Price is a key factor for any business transaction. You really do not have any extra cash waiting to be thrown on an attorney, so charges become a sticking point. It is an excellent idea to negotiate a fixed-fee deal instead of an hourly rate. Experienced lawyers know how to go by the book and are aware of how much time it would take to fix a matter and can, therefore, accurately price it beforehand. Unfortunately, a flat fee may not apply if you have a complicated lawsuit.
It is important to consider price first because there is no point wasting your (and the attorney’s) precious time if their price does not fit your budget.
#2. How long has the attorney they been in this field of law?
What are their winning rates? How many such cases have they handled in the past with great success? Have they ever lost this type of lawsuit and under what circumstances?
Such questions can help you decide if an attorney matches your needs. There are many types of business lawyers e.g. corporate lawyers, commercial litigation attorneys and more. Read more here to learn a thing or two about commercial litigation attorneys.
#3. Do they need a down payment?
Most attorneys ask for some down payment as a retainer. Make sure to ask them whether the deposit is refundable (if unused) or not. In short, inquire more about the terms and conditions of the down payment.
#4. Will everything we discuss stay confidential?
Attorneys should be familiar with all the personal secrets that are vital to solving your case. Ask if you can trust them and if there are any binding contracts. Give out all facts to the attorney so they can assess the situation accurately. Attorneys are good at keeping information confidential even if the discussion doesn’t end in a lawyer-client relationship.
#5. What will be your job as my attorney?
A lawyer’s job is to identify and preserve your claims. Your attorney should make sure that you meet legal timelines, understand omissions to the rules, present evidence, and arguments to back your claims. In addition, the attorney should be able to help in the cross-examination of witness testimony, and discuss the best deals (in your favour) as a settlement.
#6. Have they owned a business before?
Though this point may not be a strong factor to consider, it would be a lot more advantageous to work with a business counsel who doubles as a business owner. The truth is; such attorneys are experienced in both legal and financial matters, and they can relate to your failures based on past experiences. However, this does not mean that attorneys who haven’t been entrepreneurs are not competent. It only means you will have someone who can relate to your situation pretty well.
#7. Can you interview them for free?
Hiring an attorney is a lengthy procedure that requires hours of discussions to know if the candidate matches your needs.
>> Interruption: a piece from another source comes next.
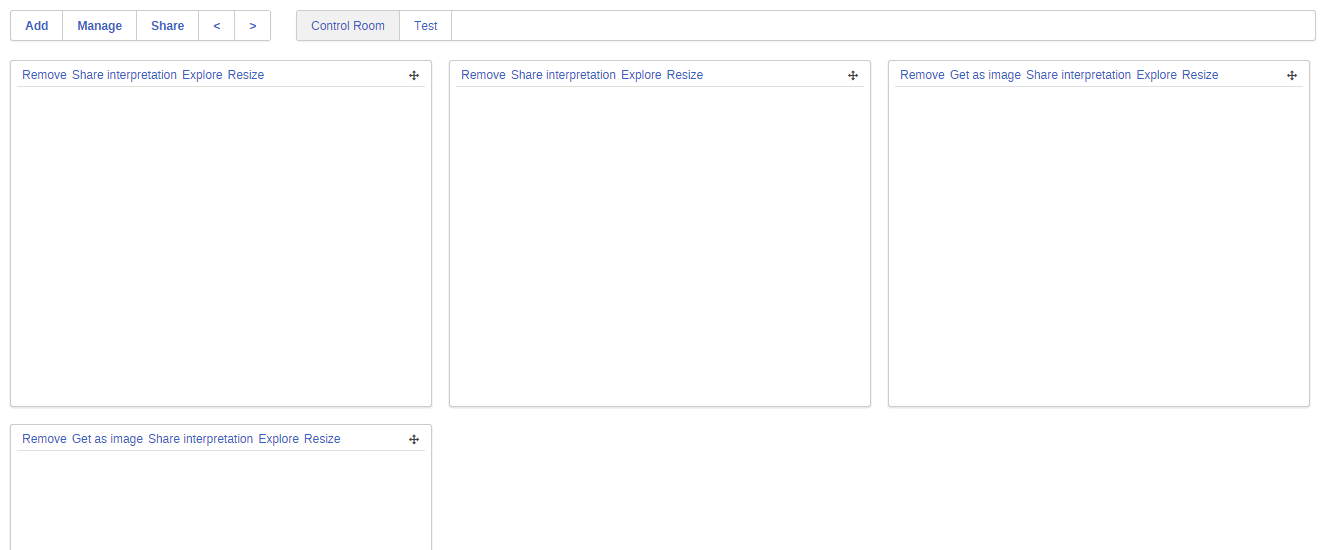The height and width of the screenshot is (550, 1325).
Task: Click the move handle icon of the top-middle widget
Action: (x=853, y=75)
While some allow clients to question them at no cost, most of them charge an hourly rate or small consultation fee to visit them on an interview capacity.
Some attorneys are used to having many people come around, ask questions and get info for free without any intention to hire them, so many attorneys are shifting to requesting consultation fees. Consult upfront to find out if you can vet them for free.
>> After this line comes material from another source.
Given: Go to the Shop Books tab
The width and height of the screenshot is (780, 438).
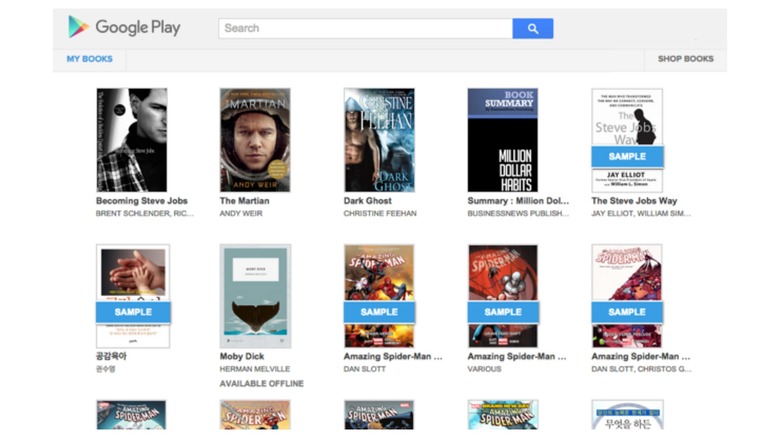Looking at the screenshot, I should [x=685, y=59].
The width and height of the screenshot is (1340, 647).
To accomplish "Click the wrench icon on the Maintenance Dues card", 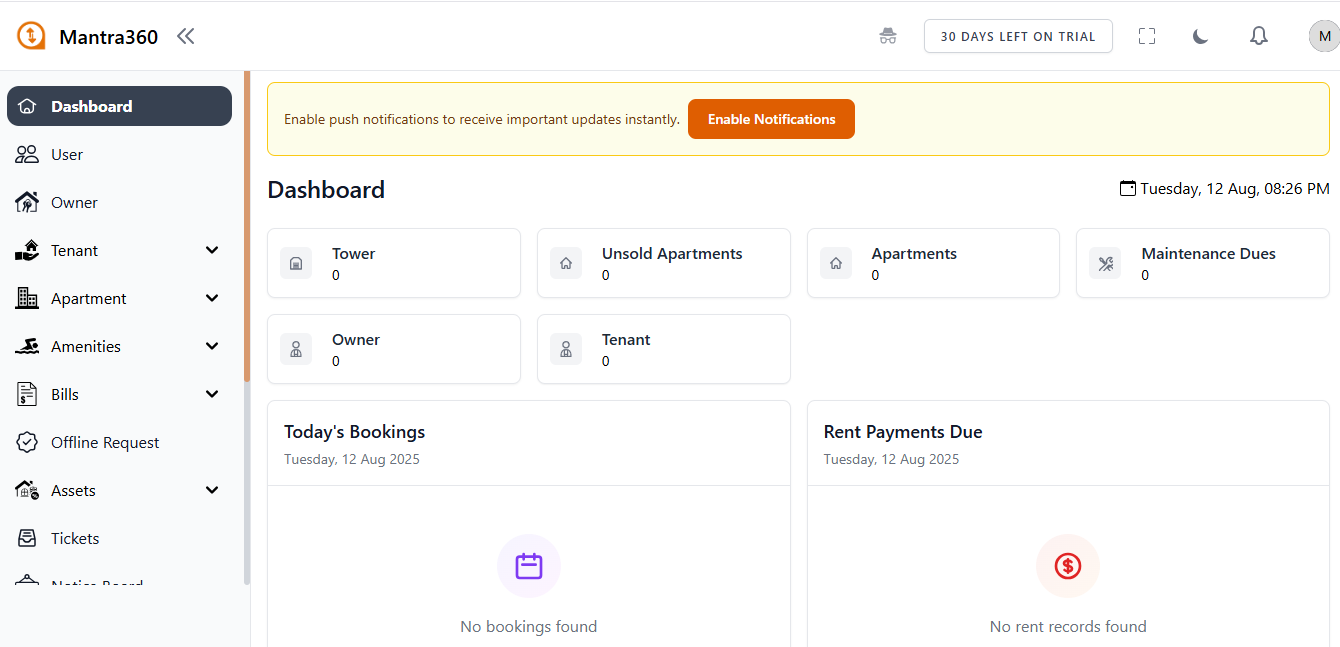I will pos(1106,263).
#8. Ask about their background?
Clients deserve to learn everything about their attorney. Ask about their background. You can ask questions including: Where did they study law? How did they end up where they are today? And, why they chose this line of service?
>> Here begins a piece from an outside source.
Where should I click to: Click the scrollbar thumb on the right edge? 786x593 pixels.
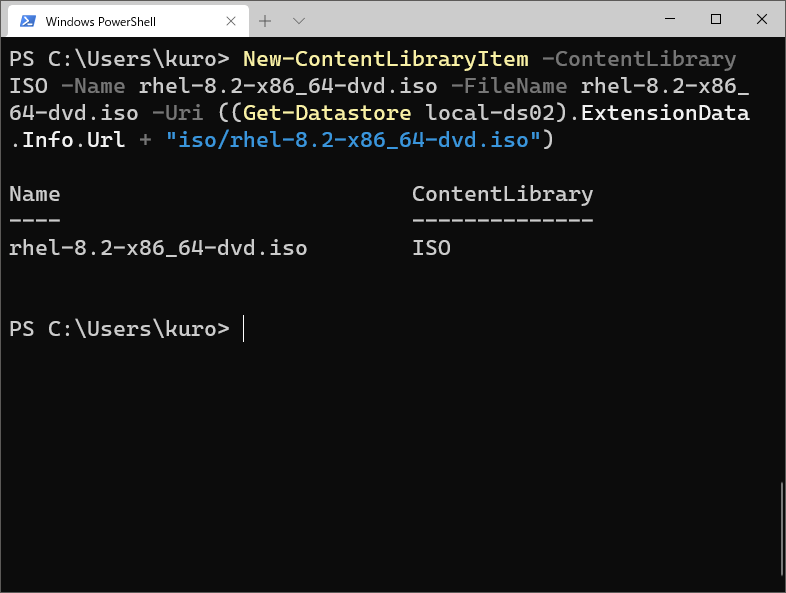click(x=781, y=530)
#9. How long have they served in your locality?
Years and years of service make an attorney more experienced and well-placed to tackle many legal issues in the community. Choose a business attorney with a reputation of helping the businesses in your area. Remember, laws differ from one state to another, so you want someone familiar with your state’s business regulations. Besides, you need someone from your area because you will need to consult them from time to time.
#10. Who will work on your case and will they go to trial?
Some lawsuits are long-term and very engaging that your attorney may need to outsource the job to some staff. Be sure to inquire about it upfront and whether another attorney or staff will take care of specific tasks. Seek to know more about their credentials and experience.
Furthermore, ask if the attorney can go to a trial. Some attorneys avoid prosecution by attempting to settle the case at any cost. Be sure to question their trial experience beforehand, more so if you need someone to help you with a lawsuit. You stand better chances of winning cases if you have someone with years of experience on your side.
Frankly, it is challenging to single out the right business counsel for your needs in a field that is so crowded with lawyers of different experiences and competencies. It can take from weeks to months of research to get attorney services that are not only cost effective but also efficient.
Again, apart from basing your searches on Google alone, ask the bigger players in your industry to help you link with attorneys who have helped them before. That way, you can find an attorney who does an excellent job at a competitive fee and a lawyer you can trust with your case.